Excerpted data Start Marker

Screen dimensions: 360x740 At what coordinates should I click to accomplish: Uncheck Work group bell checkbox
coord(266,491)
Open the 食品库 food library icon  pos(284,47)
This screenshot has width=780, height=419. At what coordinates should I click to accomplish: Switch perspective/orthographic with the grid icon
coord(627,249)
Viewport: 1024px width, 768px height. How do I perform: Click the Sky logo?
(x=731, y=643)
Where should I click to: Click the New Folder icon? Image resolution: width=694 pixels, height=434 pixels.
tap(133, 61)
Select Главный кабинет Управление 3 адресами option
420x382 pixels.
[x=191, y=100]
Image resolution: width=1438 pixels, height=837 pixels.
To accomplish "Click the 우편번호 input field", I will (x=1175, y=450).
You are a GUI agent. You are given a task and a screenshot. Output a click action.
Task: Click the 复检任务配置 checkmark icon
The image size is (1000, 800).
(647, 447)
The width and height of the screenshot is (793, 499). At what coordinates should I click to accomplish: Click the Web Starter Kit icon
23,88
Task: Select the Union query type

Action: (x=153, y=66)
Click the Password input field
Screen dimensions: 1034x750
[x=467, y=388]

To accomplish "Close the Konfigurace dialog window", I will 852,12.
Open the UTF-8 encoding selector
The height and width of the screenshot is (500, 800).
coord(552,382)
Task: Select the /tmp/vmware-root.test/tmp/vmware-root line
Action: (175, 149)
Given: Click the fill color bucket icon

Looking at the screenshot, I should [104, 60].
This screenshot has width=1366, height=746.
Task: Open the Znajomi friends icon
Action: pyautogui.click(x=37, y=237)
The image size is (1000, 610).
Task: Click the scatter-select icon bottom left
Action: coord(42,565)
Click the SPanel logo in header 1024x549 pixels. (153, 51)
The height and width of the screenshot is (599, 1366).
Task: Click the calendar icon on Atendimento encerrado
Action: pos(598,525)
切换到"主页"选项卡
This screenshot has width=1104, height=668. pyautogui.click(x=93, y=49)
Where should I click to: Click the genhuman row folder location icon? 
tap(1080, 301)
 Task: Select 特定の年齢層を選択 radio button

Excerpted data End Marker

Work required :: From the records given above, copy all lines containing "will".

Written solution ::
To accomplish "Click the 우편번호 input field", I will (x=1175, y=450).
To accomplish "Close the Konfigurace dialog window", I will 852,12.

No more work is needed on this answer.